L’interdiction d’Israël sur l’importation de matériaux de
construction est cause de la perte de valeur de cet argent.
Quelques jours avant que des médecins
israéliens se précipitent pour sauver les vies de Haïtiens
blessés, les autorités au passage d’Erez ont empêché le
passage de 17 personnes qui se rendaient vers un hôpital de
Ramallah pour une chirurgie urgente de transplantation de
cornée. Peut-être ces gens avaient-ils voté pour le Hamas !

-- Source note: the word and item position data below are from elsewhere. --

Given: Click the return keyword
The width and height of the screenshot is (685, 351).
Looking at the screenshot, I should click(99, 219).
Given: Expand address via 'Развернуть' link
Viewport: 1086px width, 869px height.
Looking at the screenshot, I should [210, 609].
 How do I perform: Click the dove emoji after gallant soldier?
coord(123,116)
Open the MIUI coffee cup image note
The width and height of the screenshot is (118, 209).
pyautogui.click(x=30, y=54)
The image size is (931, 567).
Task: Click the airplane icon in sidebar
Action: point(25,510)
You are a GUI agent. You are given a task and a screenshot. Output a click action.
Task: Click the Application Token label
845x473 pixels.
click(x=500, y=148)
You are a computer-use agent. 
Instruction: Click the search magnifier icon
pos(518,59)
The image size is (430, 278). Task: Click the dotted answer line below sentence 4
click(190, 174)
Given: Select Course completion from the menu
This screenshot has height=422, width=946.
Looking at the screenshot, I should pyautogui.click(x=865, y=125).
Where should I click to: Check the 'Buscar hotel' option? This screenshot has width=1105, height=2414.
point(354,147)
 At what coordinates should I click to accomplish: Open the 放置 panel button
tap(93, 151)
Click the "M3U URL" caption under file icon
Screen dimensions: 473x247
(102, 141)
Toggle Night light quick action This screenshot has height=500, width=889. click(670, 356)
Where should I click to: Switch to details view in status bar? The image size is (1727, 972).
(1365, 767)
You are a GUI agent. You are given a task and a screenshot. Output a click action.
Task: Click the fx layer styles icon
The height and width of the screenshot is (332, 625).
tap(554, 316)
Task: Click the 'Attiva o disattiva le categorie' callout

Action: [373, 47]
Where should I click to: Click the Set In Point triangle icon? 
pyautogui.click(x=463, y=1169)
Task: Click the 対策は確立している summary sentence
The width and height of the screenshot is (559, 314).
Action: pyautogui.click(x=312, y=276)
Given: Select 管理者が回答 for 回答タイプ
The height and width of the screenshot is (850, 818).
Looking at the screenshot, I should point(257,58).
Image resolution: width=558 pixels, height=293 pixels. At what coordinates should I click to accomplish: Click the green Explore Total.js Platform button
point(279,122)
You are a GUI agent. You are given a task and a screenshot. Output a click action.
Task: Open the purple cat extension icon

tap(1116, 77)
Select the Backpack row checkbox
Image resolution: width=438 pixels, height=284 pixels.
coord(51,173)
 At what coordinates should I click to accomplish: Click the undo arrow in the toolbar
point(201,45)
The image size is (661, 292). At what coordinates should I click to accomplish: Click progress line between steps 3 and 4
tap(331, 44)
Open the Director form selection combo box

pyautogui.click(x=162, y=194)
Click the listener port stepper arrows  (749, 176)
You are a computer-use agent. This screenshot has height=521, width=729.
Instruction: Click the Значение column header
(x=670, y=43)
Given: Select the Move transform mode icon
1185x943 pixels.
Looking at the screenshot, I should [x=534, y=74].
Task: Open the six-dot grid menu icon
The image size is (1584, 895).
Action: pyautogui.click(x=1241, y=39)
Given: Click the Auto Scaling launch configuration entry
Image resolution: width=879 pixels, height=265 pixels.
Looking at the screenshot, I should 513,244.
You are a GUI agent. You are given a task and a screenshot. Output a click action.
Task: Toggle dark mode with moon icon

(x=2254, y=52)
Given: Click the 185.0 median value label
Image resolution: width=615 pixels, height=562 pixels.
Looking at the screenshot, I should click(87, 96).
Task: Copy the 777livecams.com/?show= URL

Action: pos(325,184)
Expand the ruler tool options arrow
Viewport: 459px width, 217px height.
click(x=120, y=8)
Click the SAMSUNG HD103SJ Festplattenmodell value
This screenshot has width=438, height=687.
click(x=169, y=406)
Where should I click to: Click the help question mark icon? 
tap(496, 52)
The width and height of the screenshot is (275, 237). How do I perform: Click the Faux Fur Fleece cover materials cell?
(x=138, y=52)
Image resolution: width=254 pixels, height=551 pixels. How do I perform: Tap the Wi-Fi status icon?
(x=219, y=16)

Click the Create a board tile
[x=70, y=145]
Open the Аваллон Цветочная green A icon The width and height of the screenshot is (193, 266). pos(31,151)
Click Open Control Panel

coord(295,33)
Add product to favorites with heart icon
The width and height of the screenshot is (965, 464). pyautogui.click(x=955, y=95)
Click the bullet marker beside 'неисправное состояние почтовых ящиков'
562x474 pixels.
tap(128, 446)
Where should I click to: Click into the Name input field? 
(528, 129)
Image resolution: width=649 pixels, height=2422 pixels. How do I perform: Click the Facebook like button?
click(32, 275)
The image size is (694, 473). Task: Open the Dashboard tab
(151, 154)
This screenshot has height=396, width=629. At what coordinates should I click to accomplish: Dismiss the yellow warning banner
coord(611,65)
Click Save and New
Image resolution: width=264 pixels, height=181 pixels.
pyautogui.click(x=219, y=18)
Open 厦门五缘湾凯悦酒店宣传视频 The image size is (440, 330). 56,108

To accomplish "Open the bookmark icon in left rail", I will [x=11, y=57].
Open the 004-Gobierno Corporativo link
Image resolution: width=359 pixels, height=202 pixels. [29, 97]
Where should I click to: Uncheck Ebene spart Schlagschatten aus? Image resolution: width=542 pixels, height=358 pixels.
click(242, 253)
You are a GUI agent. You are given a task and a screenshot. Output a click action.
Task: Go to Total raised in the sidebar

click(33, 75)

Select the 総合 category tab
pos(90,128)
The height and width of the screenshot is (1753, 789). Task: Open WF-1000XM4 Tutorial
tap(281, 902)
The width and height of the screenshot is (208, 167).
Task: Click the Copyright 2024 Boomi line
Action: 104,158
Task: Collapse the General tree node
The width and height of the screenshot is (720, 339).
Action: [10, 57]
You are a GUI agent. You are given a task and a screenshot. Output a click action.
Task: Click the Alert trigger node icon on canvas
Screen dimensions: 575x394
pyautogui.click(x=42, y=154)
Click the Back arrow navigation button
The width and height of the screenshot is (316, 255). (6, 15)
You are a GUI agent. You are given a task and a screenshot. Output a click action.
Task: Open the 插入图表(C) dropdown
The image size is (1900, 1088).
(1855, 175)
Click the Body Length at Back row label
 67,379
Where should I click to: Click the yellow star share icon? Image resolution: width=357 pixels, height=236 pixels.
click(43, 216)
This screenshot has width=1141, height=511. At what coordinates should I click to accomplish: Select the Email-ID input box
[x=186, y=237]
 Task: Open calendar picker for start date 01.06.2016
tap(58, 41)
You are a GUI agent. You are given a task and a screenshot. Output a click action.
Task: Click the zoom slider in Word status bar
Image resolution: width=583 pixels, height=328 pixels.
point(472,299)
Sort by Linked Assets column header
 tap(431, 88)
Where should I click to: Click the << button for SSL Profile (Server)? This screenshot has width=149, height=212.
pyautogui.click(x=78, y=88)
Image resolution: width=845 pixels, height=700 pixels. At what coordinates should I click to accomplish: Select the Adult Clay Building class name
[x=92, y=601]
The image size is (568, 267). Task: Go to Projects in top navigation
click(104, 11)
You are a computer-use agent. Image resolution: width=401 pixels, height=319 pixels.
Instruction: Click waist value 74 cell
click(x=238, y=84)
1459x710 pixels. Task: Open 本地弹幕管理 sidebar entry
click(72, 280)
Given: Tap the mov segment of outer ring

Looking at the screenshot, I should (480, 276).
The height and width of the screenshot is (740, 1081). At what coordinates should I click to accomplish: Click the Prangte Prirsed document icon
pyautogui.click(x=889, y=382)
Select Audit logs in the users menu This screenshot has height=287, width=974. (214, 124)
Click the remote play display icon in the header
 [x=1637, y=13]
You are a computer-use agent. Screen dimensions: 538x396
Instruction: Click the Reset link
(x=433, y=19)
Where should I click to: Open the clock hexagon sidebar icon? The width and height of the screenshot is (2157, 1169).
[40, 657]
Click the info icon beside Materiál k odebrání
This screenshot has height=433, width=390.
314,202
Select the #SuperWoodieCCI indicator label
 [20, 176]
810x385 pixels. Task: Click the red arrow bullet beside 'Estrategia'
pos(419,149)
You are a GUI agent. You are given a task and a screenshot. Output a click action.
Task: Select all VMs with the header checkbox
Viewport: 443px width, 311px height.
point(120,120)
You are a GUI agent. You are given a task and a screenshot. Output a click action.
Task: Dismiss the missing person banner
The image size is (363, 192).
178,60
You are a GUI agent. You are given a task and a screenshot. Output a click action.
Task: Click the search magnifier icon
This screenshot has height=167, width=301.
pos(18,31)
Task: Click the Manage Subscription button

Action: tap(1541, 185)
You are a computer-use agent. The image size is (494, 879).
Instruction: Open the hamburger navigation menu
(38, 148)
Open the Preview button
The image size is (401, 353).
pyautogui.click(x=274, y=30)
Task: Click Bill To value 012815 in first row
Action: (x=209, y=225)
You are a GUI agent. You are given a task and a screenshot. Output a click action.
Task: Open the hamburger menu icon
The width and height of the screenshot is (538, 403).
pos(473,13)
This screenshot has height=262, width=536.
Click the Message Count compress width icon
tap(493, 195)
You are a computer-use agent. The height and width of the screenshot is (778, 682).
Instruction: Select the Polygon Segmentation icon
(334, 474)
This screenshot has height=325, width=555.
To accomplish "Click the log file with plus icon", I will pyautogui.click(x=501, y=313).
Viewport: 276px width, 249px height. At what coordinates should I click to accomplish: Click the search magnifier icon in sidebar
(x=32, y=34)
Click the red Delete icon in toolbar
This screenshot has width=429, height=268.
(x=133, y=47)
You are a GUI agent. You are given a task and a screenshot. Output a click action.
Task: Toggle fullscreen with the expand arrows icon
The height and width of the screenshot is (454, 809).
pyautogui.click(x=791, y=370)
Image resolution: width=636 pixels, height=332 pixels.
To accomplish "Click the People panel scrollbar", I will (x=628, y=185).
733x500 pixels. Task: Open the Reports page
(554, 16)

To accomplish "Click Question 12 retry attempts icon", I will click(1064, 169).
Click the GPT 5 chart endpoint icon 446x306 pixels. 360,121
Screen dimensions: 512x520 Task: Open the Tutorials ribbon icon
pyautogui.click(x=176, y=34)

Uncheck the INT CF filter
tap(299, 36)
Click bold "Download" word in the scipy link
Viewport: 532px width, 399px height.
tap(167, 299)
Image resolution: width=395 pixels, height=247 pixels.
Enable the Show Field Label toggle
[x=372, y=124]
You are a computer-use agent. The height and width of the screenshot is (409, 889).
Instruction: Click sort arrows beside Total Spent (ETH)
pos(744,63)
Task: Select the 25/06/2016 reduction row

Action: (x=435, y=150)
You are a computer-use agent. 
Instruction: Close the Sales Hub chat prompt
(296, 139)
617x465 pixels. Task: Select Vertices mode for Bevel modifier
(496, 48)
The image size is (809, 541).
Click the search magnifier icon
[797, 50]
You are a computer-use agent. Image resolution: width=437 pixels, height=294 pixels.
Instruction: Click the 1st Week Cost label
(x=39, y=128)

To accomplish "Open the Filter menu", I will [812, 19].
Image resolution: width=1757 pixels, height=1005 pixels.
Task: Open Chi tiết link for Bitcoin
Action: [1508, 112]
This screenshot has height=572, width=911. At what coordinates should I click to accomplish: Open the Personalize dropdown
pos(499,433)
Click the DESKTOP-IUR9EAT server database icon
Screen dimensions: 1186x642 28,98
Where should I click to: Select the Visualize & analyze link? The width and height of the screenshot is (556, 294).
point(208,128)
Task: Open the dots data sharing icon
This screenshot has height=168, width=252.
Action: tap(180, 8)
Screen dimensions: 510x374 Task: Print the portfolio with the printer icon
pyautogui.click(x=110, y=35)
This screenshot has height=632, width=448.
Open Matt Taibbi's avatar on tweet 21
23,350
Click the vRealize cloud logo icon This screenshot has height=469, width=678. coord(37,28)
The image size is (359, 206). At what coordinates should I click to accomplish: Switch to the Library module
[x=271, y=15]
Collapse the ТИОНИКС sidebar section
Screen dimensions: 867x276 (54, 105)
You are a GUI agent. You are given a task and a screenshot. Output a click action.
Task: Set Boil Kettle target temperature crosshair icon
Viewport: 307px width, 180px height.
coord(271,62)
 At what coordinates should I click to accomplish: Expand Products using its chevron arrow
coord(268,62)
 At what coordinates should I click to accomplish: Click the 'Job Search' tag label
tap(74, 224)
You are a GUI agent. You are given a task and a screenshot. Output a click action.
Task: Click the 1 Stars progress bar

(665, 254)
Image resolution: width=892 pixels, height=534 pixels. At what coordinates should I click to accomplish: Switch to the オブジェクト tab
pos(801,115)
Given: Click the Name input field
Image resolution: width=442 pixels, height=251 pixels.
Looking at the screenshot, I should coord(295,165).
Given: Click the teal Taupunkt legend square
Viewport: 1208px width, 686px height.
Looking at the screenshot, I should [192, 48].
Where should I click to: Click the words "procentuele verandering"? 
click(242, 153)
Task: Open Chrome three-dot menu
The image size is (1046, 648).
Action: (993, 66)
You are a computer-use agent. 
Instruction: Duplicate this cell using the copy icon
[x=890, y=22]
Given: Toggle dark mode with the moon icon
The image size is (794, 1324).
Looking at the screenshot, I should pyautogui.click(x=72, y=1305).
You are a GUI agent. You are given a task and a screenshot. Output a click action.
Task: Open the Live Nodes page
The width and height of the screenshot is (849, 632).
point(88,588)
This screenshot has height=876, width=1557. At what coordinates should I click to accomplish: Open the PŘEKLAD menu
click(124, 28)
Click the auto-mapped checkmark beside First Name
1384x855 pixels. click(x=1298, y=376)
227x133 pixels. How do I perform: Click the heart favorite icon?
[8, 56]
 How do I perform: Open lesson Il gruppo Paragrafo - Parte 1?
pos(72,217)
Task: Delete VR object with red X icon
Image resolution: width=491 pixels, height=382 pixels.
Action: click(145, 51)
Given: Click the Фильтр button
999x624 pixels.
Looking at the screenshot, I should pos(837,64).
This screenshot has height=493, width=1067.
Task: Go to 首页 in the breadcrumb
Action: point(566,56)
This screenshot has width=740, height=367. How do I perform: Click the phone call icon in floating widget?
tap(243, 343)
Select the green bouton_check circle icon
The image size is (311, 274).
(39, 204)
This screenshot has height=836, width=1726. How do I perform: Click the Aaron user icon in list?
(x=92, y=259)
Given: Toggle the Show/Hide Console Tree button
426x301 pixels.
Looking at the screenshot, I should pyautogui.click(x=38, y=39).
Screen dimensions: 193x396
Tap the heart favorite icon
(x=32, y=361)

Au moment même où des psychologues israéliens soignent avec
dévouement des orphelins haïtiens, des inspecteurs
israéliens s’assurent que personne ne tente de glisser une
poupée, un cahier ou une barre de chocolat dans un container
apportant à Gaza des denrées de première nécessité. A quoi
rime donc le fait que la Commission Goldstone ait demandé
qu’Israël lève le blocus de Gaza et mette un terme à la
punition collective de ses habitants ? Il n’y a que ceux qui
haïssent Israël qui pourraient exercer une justice
aventureuse contre le premier pays à avoir implanté en Haïti
un hôpital de campagne.
C’est vrai. Des milices haïtiennes ne
lancent pas de roquettes contre Israël. Mais le siège de
Gaza n’a pas fait cesser l’arrivée des Qassams. Depuis 2007,
l’embargo sur l’entrée de coriandre, de vinaigre et de
gingembre dans la Bande de Gaza avait pour finalité
d’accélérer la libération de Gilad Shalit et de favoriser la
chute du régime du Hamas. Comme chacun sait, ni l’une ni
l’autre de ces entreprises n’a été particulièrement
couronnée de succès, et malgré les critiques
internationales, Israël maintient verrouillées les grilles
de Gaza. Même les images de nos excellents docteurs en Haïti
ne peuvent estomper la face hideuse qui est la nôtre à Gaza.